Die Wahl des Zahnarztes ist keine Kleinigkeit. Wer eine Praxis findet, in der man sich wohlfühlt, geht regelmäßig zur Vorsorge – wer nicht, schiebt Termine auf, bis aus kleinen Problemen große werden. Es ist daher empfehlenswert, sich vorrangig mit Familie, Freunden und Bekannten auszutauschen, um persönliche Empfehlungen für gute Praxen zu erhalten. Doch wie geht man systematisch vor – und worauf kann man sich wirklich verlassen?
Inhaltsverzeichnis
Online-Bewertungen: Hilfreich, aber mit Vorsicht zu lesen
Bewertungsportale wie Google, Jameda oder Doctolib sind für viele der erste Anlaufpunkt. Zahnarztbewertungen sind ein zuverlässiges Instrument zur Praxisauswahl, wenn man weiß, worauf man achten muss. Nicht jede Sternebewertung sagt gleich viel aus.

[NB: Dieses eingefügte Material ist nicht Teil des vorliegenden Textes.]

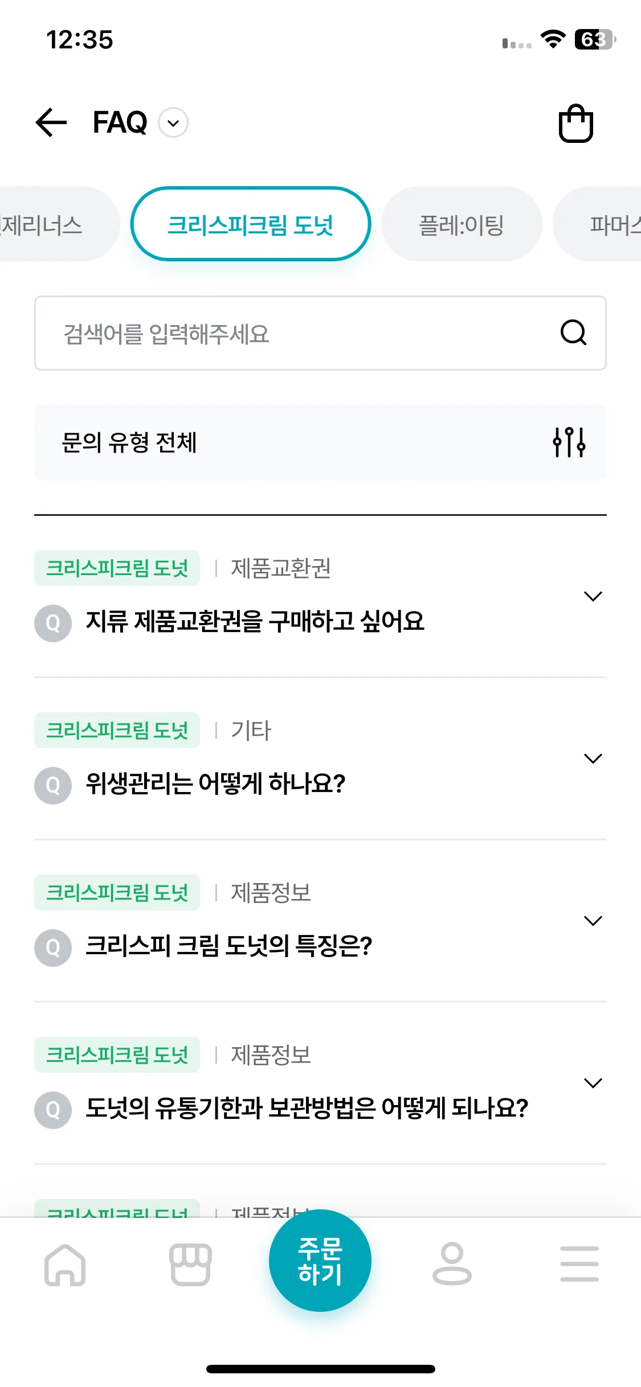This screenshot has width=641, height=1387.
Task: Open the FAQ title dropdown chevron
Action: click(173, 123)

Mindestens 50 bis 100 Bewertungen geben eine belastbare Grundlage. Wer nur zehn Bewertungen hat, von denen neun Fünf-Sterne sind, sagt damit wenig aus. Wer 200 Bewertungen hat und im Schnitt auf 4,3 kommt, hat ein deutlich aussagekräftigeres Profil.
Besonders aufschlussreich ist nicht die Zahl der Sterne, sondern der Umgang der Praxis mit Kritik. Praxisantworten auf kritische Bewertungen zeigen die Kommunikationskultur und Serviceorientierung eines Teams. Eine sachliche, respektvolle Antwort auf Kritik ist ein starkes Qualitätsmerkmal.
Gleichzeitig gilt: Patientinnen und Patienten, die negative Erfahrungen gemacht haben, geben öfter eine Bewertung ab als diejenigen, die zufrieden sind. Teilweise werden positive Kommentare aber auch gefälscht, um bewusst eine gute Bewertung zu generieren. Online-Bewertungen sind also ein Filter, kein Urteil.
Persönliche Empfehlungen: Der unterschätzte Goldstandard
Eine gute Möglichkeit, den richtigen Zahnarzt zu finden, ist die Einholung von Empfehlungen aus dem persönlichen Umfeld. Freunde, Bekannte und Familienmitglieder können wertvolle Hinweise geben, denn sie haben ihre eigenen Erfahrungen mit verschiedenen Zahnärzten gemacht. Diese persönlichen Empfehlungen basieren oft auf Vertrauen und Zufriedenheit.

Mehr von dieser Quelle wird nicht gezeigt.